Work request: Look for "Image resolution: width=601" in the records below, then copy that line and every line after it, exactly and with nothing added.

Material supplied:
------------------------------------

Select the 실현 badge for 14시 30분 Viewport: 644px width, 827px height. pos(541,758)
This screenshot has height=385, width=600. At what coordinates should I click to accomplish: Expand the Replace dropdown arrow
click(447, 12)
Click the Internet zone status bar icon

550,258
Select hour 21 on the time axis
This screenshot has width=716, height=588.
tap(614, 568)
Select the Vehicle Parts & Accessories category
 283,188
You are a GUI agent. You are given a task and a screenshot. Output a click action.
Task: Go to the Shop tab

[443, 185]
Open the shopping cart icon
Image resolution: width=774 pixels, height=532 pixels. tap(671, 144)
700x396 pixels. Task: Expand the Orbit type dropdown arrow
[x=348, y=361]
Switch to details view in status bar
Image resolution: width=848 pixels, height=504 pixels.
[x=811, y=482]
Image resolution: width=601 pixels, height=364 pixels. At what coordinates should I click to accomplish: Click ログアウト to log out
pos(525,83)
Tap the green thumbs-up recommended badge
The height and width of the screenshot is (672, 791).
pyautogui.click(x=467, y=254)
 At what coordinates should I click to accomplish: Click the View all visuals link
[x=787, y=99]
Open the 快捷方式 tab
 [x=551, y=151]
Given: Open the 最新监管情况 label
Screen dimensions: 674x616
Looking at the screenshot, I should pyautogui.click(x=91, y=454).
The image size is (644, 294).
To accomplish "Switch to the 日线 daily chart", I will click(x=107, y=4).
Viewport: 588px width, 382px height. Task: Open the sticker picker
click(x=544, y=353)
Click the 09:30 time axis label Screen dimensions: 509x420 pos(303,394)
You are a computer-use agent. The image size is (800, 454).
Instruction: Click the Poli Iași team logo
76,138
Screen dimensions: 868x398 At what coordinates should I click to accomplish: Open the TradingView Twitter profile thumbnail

------------------------------------

Reply:
Image resolution: width=601 pixels, height=364 pixels. At what coordinates should I click to accomplish: Click ログアウト to log out
pos(525,83)
Tap the green thumbs-up recommended badge
The height and width of the screenshot is (672, 791).
pyautogui.click(x=467, y=254)
 At what coordinates should I click to accomplish: Click the View all visuals link
[x=787, y=99]
Open the 快捷方式 tab
 [x=551, y=151]
Given: Open the 最新监管情况 label
Screen dimensions: 674x616
Looking at the screenshot, I should pyautogui.click(x=91, y=454).
The image size is (644, 294).
To accomplish "Switch to the 日线 daily chart", I will click(x=107, y=4).
Viewport: 588px width, 382px height. Task: Open the sticker picker
click(x=544, y=353)
Click the 09:30 time axis label Screen dimensions: 509x420 pos(303,394)
You are a computer-use agent. The image size is (800, 454).
Instruction: Click the Poli Iași team logo
76,138
Screen dimensions: 868x398 At what coordinates should I click to accomplish: Open the TradingView Twitter profile thumbnail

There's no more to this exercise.